Mr. Shropshire was visibly shaken by the decision from the council to replace his bill as he went into the hallway of City Hall to discuss the next move with his environmental team.
"The industry-paid purveyors of environmental misery have scored a point," he said. "The new legislation considers some good things, but does not consider the environmental issue for which so many have worked long and hard. This new piece of legislation has no reference to plastic checkout bags and in many instances calls for the city to do what it's already doing."
2 a.m. curfew
A bill introduced earlier this year by Alderwoman Classie G. Hoyle, D-Ward 3, that would have allowed alcohol-serving establishments to remain open until 2 a.m. died last night after aldermen did not pass the bill on second reading.

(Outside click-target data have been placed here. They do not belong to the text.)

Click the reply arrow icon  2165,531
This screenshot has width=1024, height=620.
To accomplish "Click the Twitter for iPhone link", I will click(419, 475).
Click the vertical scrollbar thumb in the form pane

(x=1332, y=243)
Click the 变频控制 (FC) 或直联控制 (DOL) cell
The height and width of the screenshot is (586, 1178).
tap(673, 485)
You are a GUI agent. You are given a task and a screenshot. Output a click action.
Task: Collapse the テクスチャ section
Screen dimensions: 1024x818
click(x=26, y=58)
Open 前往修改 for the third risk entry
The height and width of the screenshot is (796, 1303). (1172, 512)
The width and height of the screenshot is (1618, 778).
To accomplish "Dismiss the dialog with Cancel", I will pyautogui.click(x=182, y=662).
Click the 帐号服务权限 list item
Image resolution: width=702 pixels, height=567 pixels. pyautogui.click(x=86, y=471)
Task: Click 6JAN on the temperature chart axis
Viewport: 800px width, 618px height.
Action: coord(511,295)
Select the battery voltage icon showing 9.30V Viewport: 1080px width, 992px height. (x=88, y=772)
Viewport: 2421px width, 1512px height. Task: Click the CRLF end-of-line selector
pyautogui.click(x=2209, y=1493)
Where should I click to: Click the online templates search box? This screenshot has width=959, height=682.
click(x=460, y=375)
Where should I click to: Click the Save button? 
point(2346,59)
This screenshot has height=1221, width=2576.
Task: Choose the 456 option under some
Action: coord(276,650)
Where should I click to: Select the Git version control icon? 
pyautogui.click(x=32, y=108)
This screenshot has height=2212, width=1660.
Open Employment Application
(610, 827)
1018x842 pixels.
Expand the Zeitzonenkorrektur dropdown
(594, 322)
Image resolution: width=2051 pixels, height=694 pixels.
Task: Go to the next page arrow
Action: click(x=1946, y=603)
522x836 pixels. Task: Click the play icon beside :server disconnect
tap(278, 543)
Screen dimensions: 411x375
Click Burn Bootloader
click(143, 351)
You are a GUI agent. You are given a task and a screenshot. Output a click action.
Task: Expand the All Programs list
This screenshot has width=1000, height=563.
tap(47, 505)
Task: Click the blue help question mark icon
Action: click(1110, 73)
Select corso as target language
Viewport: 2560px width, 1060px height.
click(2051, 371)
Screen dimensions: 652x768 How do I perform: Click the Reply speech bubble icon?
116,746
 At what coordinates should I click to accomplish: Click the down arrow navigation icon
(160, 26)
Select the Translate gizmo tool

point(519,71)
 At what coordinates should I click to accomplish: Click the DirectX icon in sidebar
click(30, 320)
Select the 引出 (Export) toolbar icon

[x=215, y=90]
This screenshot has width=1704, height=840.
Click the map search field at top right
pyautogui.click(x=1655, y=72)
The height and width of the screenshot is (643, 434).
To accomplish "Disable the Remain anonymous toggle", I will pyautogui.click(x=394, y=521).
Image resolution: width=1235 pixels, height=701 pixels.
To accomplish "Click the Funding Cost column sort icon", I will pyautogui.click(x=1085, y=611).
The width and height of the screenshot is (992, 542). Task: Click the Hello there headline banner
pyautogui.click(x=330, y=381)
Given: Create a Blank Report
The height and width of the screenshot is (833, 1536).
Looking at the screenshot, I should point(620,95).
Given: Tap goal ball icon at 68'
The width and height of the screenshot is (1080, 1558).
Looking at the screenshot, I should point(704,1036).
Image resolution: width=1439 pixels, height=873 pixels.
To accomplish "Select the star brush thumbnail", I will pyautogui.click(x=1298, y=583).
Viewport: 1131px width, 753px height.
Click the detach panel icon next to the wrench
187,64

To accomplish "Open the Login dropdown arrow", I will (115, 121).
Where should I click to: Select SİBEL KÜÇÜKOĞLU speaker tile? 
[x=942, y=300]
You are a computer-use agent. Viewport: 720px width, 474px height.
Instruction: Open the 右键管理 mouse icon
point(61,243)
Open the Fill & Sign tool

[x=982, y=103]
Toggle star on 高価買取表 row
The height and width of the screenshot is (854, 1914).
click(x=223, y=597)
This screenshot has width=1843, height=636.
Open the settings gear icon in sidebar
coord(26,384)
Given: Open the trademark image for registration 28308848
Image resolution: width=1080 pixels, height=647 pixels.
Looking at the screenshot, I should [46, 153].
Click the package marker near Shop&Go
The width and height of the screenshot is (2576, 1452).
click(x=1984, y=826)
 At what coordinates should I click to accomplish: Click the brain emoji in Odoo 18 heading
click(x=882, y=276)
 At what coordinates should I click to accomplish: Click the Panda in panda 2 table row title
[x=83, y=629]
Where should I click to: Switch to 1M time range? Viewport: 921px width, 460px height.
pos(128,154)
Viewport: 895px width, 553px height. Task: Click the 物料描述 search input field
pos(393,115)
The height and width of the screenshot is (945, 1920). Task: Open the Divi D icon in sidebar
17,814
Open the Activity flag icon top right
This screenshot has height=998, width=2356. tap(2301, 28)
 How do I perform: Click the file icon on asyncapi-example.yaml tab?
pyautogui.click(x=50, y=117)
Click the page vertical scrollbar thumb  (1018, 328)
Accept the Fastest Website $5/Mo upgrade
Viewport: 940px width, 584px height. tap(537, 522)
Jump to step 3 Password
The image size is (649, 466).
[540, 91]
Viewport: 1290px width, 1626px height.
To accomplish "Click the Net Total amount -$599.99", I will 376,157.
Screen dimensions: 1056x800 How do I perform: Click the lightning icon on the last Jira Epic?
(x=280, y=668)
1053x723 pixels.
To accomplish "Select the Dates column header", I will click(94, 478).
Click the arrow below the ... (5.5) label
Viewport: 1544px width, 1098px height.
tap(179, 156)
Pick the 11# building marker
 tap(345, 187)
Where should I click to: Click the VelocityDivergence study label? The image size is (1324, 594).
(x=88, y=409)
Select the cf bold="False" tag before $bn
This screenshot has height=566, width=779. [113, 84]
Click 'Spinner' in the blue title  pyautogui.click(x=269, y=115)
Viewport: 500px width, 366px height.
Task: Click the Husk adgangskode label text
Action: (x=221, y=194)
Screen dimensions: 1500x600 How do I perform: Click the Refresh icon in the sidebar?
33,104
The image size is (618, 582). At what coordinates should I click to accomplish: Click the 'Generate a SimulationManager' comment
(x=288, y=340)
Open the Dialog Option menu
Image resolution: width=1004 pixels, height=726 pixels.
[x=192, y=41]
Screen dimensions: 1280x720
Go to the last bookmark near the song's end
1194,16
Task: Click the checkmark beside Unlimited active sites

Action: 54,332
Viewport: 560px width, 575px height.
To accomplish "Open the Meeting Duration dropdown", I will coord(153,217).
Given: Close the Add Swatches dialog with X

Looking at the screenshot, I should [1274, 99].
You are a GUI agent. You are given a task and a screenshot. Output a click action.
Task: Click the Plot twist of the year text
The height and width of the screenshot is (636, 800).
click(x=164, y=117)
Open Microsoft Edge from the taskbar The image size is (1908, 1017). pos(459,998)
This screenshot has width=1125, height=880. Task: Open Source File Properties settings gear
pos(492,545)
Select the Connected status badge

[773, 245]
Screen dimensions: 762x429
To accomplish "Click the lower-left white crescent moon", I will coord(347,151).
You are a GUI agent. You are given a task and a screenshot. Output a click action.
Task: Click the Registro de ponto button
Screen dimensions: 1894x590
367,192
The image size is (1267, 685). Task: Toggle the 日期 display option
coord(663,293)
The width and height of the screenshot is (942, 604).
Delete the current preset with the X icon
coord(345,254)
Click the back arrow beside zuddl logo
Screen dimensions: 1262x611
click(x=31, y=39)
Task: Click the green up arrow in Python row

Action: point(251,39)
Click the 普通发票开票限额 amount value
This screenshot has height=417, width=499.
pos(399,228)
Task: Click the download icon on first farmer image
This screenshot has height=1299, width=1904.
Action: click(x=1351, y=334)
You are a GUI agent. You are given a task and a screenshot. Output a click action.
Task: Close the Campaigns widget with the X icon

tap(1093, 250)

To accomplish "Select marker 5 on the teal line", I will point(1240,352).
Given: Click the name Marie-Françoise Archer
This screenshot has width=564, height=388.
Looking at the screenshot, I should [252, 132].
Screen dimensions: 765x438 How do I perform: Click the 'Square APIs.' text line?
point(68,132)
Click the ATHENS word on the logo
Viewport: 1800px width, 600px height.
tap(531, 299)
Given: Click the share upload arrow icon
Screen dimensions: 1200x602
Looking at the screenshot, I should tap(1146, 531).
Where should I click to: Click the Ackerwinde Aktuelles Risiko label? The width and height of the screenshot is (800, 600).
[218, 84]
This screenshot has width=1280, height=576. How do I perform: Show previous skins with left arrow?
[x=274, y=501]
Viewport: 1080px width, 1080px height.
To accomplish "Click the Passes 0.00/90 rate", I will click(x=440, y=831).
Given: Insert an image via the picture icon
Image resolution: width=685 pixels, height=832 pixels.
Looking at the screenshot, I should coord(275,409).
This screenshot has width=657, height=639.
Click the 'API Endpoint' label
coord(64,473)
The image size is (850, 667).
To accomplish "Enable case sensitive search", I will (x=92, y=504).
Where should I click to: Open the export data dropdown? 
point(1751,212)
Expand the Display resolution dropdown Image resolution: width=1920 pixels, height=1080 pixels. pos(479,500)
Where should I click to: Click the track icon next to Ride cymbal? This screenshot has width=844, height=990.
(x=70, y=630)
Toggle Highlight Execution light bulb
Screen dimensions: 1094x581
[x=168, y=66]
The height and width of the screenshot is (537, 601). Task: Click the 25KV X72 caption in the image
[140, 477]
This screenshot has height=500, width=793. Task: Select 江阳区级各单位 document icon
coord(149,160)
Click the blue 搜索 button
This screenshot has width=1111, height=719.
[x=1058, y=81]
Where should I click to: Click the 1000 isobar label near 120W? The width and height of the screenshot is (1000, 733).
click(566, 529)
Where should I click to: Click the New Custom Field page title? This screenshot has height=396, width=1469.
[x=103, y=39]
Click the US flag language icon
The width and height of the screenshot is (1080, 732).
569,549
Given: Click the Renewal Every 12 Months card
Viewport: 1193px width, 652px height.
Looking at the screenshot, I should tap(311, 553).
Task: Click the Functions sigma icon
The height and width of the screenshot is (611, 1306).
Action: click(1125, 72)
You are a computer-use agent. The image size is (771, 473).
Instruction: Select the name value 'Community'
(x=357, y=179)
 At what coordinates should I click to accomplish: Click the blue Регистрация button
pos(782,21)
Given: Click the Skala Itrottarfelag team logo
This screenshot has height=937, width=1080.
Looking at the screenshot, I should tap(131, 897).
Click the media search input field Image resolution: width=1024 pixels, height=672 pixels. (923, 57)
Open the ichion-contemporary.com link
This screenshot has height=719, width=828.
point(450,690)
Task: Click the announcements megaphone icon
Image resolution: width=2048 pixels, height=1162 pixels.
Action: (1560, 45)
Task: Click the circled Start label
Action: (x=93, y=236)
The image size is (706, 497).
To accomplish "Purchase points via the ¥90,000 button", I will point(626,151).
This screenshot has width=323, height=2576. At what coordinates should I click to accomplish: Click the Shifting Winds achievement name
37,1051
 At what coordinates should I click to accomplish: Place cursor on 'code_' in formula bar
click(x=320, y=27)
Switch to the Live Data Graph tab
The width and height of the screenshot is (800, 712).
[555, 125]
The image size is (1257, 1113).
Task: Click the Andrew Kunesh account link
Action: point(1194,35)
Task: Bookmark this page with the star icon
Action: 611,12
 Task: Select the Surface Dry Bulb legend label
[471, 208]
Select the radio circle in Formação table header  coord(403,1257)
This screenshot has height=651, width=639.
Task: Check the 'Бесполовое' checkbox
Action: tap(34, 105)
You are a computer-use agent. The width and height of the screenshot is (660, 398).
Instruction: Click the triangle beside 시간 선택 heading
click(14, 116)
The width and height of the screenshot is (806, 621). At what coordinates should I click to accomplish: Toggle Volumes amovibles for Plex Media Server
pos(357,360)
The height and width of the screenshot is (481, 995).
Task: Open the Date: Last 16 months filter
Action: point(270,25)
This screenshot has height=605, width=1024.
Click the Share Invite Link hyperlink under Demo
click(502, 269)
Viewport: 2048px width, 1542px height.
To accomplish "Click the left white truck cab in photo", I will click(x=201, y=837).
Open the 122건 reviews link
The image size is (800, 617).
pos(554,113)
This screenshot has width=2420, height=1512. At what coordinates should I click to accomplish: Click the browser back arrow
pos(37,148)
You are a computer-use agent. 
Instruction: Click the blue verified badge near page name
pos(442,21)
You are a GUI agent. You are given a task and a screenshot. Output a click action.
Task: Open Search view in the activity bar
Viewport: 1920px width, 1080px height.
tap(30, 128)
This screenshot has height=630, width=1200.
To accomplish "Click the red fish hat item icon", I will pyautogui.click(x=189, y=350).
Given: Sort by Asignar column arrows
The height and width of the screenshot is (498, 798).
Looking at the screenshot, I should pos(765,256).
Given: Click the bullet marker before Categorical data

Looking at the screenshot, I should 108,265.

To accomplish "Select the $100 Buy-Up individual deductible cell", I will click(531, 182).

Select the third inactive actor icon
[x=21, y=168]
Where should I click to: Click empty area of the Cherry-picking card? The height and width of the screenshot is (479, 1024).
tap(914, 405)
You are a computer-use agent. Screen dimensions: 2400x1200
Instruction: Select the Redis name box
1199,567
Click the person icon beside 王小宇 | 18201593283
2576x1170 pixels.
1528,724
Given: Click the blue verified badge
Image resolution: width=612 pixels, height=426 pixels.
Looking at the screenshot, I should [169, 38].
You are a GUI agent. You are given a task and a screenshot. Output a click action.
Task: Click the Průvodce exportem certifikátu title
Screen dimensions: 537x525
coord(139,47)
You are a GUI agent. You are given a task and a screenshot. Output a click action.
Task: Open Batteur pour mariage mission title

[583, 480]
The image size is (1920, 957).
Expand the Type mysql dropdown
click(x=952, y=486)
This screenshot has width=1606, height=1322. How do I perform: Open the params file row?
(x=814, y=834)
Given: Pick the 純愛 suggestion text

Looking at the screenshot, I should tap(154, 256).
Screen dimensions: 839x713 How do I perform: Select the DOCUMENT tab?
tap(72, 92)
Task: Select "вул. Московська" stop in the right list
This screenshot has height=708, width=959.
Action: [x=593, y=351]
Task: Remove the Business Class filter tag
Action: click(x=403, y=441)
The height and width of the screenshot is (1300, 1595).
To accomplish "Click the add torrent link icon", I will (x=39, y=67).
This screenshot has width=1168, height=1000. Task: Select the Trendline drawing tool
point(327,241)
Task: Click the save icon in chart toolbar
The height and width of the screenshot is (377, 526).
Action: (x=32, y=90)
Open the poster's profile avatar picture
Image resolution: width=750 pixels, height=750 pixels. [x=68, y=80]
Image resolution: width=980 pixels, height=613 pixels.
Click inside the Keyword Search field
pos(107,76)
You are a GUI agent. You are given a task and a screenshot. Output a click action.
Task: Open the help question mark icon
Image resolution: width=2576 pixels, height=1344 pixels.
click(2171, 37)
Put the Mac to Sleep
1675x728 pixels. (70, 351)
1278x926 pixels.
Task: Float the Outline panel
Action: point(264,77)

Mrs. Hoyle attempted to postpone the measure until after the passage of the city's comprehensive plan sometime next year, citing a need for more studies and more research. But after the council split on the postponement of the measure, the bill died on the floor.
She called for more study and more work with the police department on enforcement downtown, saying the upcoming comprehensive plan would be able to provide more information on how to better address the call.
"Nothing stays the same," she said. "We need to look at other factors. We're talking about the entire city of Annapolis and we need to study this more."
Alderman Richard Israel, D-Ward 1, who has been highly vocal against the call to more late-night liquor licenses, called the bill "narrowly focused" and said he favored revisiting the Ward One Sector Study, which 15 years ago established that no more 2 a.m. would be allowed in the Historic District.
The 1993 Ward One Sector Study resolution banned new 2 a.m. licenses in the C2 commercial zone covering Main Street. It was a city decision considered a truce in the so-called "bar wars" that waged for years among downtown residents who still say late bar hours cause rowdiness, broken bottles and smashed flower pots.
But a handful of drinking establishments, including Castlebay and Sly Fox Pub, still cry foul over their midnight closing times. They say being forced to close at midnight while their neighbors stay open until 2 a.m. means the difference between mere survival and prosperity.
Bar owners said approval of the bill would mean all of the restaurants and bars in the city are following the same guidelines and competing on an equal footing.
"There have been no new arguments over 20 years," Mr. Israel said. "This needed to be taken off the table."